[Stored entries]
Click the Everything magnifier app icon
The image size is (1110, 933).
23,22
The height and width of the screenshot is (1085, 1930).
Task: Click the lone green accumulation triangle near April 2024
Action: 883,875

WHAT TO DO: Rewrite every one of the records above, putting "Tap" wherever "Click" appears and leaving everything else unchanged.

COMPLETE OUTPUT:
Tap the Everything magnifier app icon
The image size is (1110, 933).
23,22
The height and width of the screenshot is (1085, 1930).
Task: Tap the lone green accumulation triangle near April 2024
Action: 883,875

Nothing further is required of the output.